Leach shared a house with Randolph Scott for ten years after meeting him on the set of Hot Saturday in 1932.

His favorite food was Nathan’s Coney Island hot dogs.

In 1940 Leach donated all the money he earned from The Philadelphia Story to the British war effort.


Leach became a naturalized United States citizen on June 26, 1942, at which time he also legally changed his name from "Archibald Alexander Leach" to "Cary Grant".

His smile was one tooth short. A boyhood skating accident saw the loss of one incisor and Grant had a dentist push his other teeth together to fill the gap.
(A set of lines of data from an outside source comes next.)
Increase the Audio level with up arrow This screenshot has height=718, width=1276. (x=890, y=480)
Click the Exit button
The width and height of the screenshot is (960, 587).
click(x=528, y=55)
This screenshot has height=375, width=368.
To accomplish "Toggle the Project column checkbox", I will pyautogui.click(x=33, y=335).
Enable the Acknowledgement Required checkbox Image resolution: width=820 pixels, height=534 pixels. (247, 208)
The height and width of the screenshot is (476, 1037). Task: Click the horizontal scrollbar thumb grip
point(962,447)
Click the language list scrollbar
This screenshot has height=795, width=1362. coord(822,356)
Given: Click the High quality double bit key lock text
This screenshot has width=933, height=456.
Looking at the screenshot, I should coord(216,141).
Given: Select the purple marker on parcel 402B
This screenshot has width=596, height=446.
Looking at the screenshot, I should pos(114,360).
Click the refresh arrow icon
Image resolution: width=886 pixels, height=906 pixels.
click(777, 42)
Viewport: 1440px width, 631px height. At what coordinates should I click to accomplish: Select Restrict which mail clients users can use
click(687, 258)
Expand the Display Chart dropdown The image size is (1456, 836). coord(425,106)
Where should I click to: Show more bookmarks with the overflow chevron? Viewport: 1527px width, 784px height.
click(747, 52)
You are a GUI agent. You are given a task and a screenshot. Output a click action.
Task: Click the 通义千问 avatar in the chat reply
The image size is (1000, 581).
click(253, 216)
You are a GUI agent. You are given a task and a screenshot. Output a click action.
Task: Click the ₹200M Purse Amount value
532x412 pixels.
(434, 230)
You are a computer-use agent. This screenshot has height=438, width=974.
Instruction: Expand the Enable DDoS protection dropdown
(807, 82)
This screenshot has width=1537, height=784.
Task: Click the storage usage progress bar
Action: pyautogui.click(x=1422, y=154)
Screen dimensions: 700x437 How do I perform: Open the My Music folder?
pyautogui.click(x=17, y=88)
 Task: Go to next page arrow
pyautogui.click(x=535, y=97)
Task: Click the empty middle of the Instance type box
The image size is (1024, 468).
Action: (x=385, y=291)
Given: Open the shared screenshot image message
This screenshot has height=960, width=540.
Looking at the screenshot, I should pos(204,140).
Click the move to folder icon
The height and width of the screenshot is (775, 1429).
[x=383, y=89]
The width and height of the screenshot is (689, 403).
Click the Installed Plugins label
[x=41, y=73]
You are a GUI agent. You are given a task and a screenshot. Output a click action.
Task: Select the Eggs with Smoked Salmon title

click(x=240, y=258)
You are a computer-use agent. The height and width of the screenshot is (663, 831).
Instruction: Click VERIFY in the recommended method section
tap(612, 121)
Grant was married five times. In a bid to find out why his marriages kept failing – and to deal with the childhood that saw him running away to the circus, in the late Fifties, he became a public advocate of the use of mind bending drug LSD.

One of his five wives was Woolworth’s heiress Barbara Hutton, then the richest woman in the world. The pair were dubbed ‘Cash and Cary’ and their 1942 marriage lasted just three years.


He turned down the role of James Bond in the 1962 movie Dr. No. Grant believed himself to be too old at 58 to play the character.

He loved fish and chips. Whenever Grant was back in the UK, he would visit Rendezvous Fish Bar in his hometown of Bristol for a bag of fish and chips before eating it in his Rolls Royce.

Grant was famously stingy. His servants reported that he charged for autographs, counted the logs on the fire and noted the level in every bottle of booze in the house.


U.S. actress Dyan Cannon was Cary Grant’s fourth wife, despite a 33-year age gap. She described the first time she went for dinner at Grant’s house as ‘the strangest date of my life’. Cannon was told to eat her meal relaxing on his bed in front of TV show Dr Kildare.

Cary Grant became a father for the first time at age of 62 when his fourth wife Dyan Cannon gave birth to their daughter Jennifer Diane Grant (aka Jennifer Grant) on February 26, 1966.

Jennifer and Cary Grant, Gerald Ford (top center), maid Willie in 1976 at the Century Plaza Hotel President's Suite, Los Angeles.

In 1970, he was presented an Honorary Oscar at the 42nd Academy Awards by Frank Sinatra.

Grant suffered a major stroke in his hotel room prior to performing in his one man show An Evening With Cary Grant at the Adler Theater in Davenport, Iowa, on November 29, 1986. He died later that night at St. Luke's Hospital at at 11.22 pm aged 82.